To edit the oozie-site.xml file, complete these steps.

  1. On the cluster, open the oozie-site.xml file in a text editor.  By default, it is located in the $OOZIE_CONF_DIR.
  2. Set the hosts and groups for proxyusers using the following example as a guide. 
<property>
<name>hadoop.proxyuser.oozie.hosts</name>
<value>samplehost.samplecompany.com</value>
</property>
<property>
<name>hadoop.proxyuser.oozie.group</name>
<value>samplegroup</value>
</property>
<property>
<name>hadoop.proxyuser.{kinit_user}.hosts</name>
<value>samplehost.samplecompany.com</value>
</property>
<property>
<name>hadoop.proxyuser.{kinit_user}.group</name>
<value>samplegroup</value>
</property>
<property>
oozie.service.ProxyUserService.proxyuser.{kinit_user}.hosts</name>
      <value>samplehost.samplecompany.com</value>
    </property>
<property>
oozie.service.ProxyUserService.proxyuser.{kinit_user}.group</name>
      <value>samplegroup</value>
    </property>
  1. Save, then close the file.
Set Access Permissions

Access permissions must be granted to allow the knit_user access to the appropriate file systems.  The examples in this section are specific to test servers only.  Increase security by modifying the instructions and parameters are required for your organization.

Grant kinit_user Access to Hadoop File System

Ensure that the kinit_user has permission to access the hadoop file system and any other directories where access is required.

In a terminal window or shell tool, enter a chmod command to grant the kinit_user access to the appropriate directories, like this:

hadoop fs -chmod -R 777 /user/{kinit_user}

To make this more secure, use a different value than 777.

Edit YARN ACL, Logs, and Timeline Server Settings

To edit this settings, complete these steps.
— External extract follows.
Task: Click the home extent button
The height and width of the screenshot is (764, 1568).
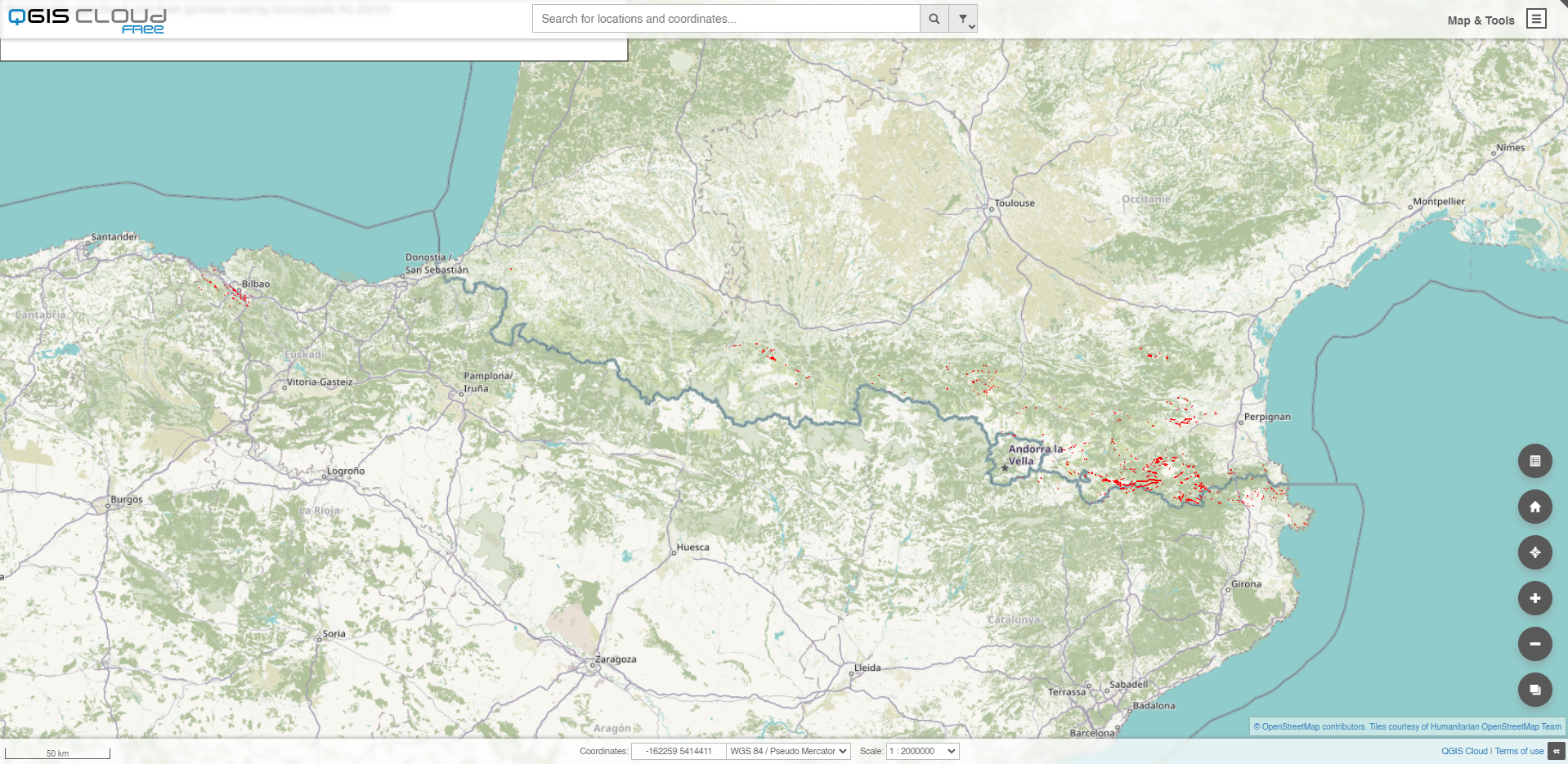Action: (1534, 507)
  1. In the YARN resource manager, set the yarn.acle.enable to either true or false, as needed. 
  2. Set the yarn.admin.acl to *
  3. Set yarn-log-aggregation-enable to false.
  4. Set yarn.timeline-service.enabled to false.
  5. Save and close the resource manager file.
Grant Privileges to Hive Mysql database

In a shell or terminal window on the Hadoop cluster, enter the following.

mysql
grant all privileges on *.* to 'hive'@'ip of the kettle client host' with grant option; //this should be done for all client hosts or could be specified '%' to allow all this connection from all hosts
exit;
hive
GRANT ALL ON DATABASE default TO USER {kinit_user} WITH GRANT OPTION; //instead of 'default' could be other databases
Edit the Hive-Site.xml to Grant Owner Authorization For Tables

To edit the hive-site.xml file, do these things.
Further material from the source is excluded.